Gençalp, ressamın ailesinde ona dair hiçbir bilginin olmadığını şöyle anlattı:
“Mahinur Tuna’nın Mihri hakkında yazdığı kitabı okuduktan ve bir belgeseli olmadığını öğrendikten sonra fikri geliştirmeye başladım. Güzel sanatlar çevresinde ve sanat tarihi mezunları arasında da Mihri’nin hiç tanınmadığını öğrenince, ‘Kim Mihri’ adında bir film yapmak için yola çıkmış oldum. Filmin sonunda sergiyi dolaşanlar arasında, Mihri’nin yeğeni var. Tabii Nezih Bey halasıyla hiç karşılaşmamış. Ailede hiç bilgi yoktu.
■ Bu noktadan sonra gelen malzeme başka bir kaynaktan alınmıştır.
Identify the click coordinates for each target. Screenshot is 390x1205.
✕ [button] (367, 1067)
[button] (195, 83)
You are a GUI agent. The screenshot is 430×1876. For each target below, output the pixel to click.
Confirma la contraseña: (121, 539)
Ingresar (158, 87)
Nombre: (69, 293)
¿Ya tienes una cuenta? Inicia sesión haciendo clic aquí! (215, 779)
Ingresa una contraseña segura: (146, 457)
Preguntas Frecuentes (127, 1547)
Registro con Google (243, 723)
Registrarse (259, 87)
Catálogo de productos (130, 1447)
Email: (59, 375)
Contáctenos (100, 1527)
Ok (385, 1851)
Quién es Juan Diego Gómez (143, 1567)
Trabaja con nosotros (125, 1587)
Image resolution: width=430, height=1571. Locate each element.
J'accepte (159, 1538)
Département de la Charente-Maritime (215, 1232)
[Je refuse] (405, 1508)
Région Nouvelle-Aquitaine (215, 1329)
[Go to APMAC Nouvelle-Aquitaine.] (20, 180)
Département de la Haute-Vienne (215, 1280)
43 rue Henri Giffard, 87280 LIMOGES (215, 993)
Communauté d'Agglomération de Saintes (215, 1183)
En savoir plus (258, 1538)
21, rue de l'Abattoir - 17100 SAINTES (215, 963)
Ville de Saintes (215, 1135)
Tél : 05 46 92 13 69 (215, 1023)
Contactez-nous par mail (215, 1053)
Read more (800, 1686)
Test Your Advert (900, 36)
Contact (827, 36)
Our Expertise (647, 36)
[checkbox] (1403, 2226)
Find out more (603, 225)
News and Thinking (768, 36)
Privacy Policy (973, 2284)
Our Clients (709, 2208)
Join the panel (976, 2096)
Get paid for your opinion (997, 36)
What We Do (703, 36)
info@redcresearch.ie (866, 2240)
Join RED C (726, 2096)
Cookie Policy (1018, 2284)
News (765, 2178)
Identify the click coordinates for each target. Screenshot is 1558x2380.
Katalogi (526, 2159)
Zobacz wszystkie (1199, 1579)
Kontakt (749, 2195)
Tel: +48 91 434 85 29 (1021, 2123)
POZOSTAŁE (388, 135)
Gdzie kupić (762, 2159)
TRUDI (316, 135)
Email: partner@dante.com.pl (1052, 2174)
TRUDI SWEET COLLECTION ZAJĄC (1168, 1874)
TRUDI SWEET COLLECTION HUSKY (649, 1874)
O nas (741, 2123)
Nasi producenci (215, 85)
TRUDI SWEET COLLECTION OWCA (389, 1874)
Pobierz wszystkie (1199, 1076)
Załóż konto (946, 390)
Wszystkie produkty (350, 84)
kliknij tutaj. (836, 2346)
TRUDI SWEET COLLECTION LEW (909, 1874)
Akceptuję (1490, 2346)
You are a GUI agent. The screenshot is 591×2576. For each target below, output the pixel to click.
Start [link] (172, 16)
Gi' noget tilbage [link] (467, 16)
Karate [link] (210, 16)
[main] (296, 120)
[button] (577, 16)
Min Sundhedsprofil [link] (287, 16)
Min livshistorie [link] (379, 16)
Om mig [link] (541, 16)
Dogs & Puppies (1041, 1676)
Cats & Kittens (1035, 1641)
Nezih Bey sergiyi gezdikten sonra, duydukları hikayelerin doğru olduğunu, sergi sayesinde hissettiklerini söylemişti. Çünkü kendisi de hikayelerin arka planını gazete kupürleri arasında görüyordu. Filmi izlediğinde ise, çok şaşırdı ve mutlu oldu. Çünkü kendisine elinde fotoğraf ya da Mihri’ye dair eser olup olmadığını sorduğumda olmadığını söyledi.”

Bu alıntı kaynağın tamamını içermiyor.